WRITTEN EXERCISE -> Transcribe the passage of the legal document formatting text starting at "FR identifiers use" and ending at "table of contents.".

FR identifiers use document numbers (unique, stable, API primary key):
/us/fr/{document_number} Document level
For a detailed breakdown of the identifier format and link resolution behavior, see the identifier format reference.
Content Structure
Section Heading
Every section file begins with a level-1 heading displaying the section number and name:
# § 1. Words denoting number, gender, and so forth
For eCFR content:
# § 240.10b-5 Employment of manipulative and deceptive devices
Inline Hierarchy (Small Levels)
Subsections and all levels below use bold inline numbering rather than Markdown headings. This is a deliberate design choice: headings would imply document structure, but legal subsections are subordinate to the section and should not appear in a table of contents.
**(a)** For the purposes of any Federal law, an individual shall be
considered married if that individual's marriage is between 2 individuals
and is valid in the State where the marriage was entered into.
**(b)** In this section, the term "State" means a State, the District of
Columbia, the Commonwealth of Puerto Rico, or any other territory or
possession of the United States.

GIVEN INFORMATION ->
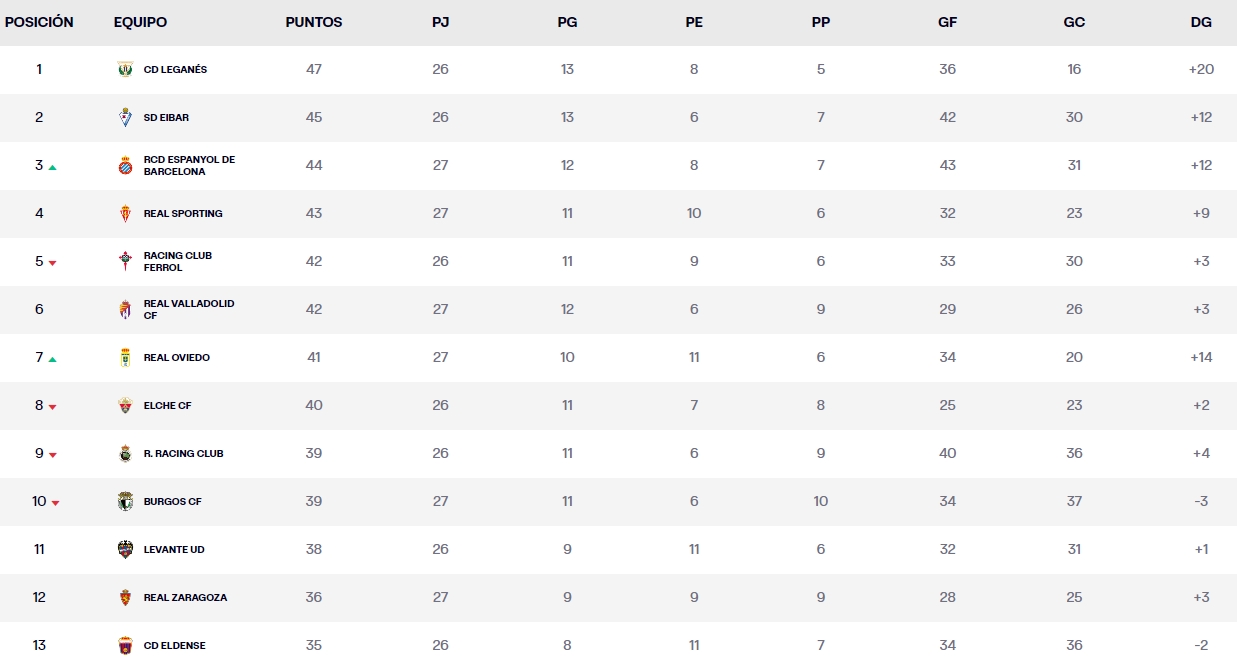Click the CD Leganés team crest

WORKED ANSWER ->
FR identifiers use document numbers (unique, stable, API primary key):
/us/fr/{document_number} Document level
For a detailed breakdown of the identifier format and link resolution behavior, see the identifier format reference.
Content Structure
Section Heading
Every section file begins with a level-1 heading displaying the section number and name:
# § 1. Words denoting number, gender, and so forth
For eCFR content:
# § 240.10b-5 Employment of manipulative and deceptive devices
Inline Hierarchy (Small Levels)
Subsections and all levels below use bold inline numbering rather than Markdown headings. This is a deliberate design choice: headings would imply document structure, but legal subsections are subordinate to the section and should not appear in a table of contents.